There is agreement in the literature that nutrition education, combined with appropriate encouragement and support, is necessary to assist older people translate and apply nutrition information to their own situation (28., 29., 30., 31.). Effective nutrition education for older people could potentially improve their health and reduce the need for health and social services. Research has shown that simple, practical nutrition education targeting chronic health conditions (e.g. diabetes, hypertension) (32) or specific medical needs (e.g. interventions to lower sodium in hypertensive individuals) (33) can positively impact food choices and eating behaviour in these situations. Nutrition education that utilises a range of strategies, including print-based materials (e.g. educational booklet, newsletters etc.) can improve knowledge, attitudes and food practices in this age group (30, 34).
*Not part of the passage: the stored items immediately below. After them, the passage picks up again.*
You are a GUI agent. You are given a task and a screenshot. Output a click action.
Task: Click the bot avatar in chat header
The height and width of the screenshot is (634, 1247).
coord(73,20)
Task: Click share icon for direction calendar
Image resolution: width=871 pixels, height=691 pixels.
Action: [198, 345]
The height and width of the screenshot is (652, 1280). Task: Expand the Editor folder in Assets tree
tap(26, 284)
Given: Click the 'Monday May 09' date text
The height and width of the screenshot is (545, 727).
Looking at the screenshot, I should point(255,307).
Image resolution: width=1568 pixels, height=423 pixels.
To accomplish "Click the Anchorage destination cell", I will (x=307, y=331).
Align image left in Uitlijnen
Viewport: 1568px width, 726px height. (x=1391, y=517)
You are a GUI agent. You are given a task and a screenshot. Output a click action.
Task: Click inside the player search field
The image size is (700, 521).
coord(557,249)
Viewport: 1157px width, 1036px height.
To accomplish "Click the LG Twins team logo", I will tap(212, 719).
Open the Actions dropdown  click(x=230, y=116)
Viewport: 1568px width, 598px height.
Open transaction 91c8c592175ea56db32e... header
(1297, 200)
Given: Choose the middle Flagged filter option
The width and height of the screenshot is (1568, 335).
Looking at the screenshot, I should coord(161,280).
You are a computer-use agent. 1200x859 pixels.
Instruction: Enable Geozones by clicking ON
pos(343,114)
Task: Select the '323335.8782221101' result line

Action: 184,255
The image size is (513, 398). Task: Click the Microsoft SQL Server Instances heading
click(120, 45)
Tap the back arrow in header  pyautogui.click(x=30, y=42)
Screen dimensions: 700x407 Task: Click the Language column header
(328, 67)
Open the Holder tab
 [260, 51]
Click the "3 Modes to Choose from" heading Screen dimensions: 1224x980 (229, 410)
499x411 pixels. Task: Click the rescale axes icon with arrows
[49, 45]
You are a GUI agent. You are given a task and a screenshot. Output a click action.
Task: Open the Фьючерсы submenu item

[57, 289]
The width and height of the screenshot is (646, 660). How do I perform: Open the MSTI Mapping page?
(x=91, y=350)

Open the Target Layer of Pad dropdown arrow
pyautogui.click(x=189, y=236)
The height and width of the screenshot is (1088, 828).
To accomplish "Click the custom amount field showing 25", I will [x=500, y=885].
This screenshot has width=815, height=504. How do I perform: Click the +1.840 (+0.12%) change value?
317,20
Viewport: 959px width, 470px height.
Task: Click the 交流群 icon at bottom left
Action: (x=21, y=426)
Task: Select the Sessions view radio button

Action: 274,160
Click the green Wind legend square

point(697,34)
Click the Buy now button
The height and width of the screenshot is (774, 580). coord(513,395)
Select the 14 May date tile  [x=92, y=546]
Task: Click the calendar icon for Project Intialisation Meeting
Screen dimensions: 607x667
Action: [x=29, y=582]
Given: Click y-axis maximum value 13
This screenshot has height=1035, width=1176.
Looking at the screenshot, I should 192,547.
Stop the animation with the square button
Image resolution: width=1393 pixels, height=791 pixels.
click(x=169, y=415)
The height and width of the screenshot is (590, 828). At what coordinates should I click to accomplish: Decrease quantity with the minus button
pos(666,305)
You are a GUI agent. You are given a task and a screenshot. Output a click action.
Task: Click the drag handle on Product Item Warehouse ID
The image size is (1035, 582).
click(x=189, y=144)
In conclusion, this study found that participants in this small sample of independently-living older Australians believed in the value of fresh healthy food (particularly fruit and vegetables), and when supplemented with dairy, cereals and some meat, formed the basis of a healthy diet for older people. They expressed a high level of commitment to what they believed were appropriate food choices to maintain health and wellbeing at their stage in life. Despite their good intention, we concluded that older people in our region might benefit from a targeted media campaign to raise awareness about the importance of age-adjusted nutrient targets for wellbeing. Further research is needed to construct and evaluate interventions to increase knowledge and awareness about appropriate food choices for healthy ageing.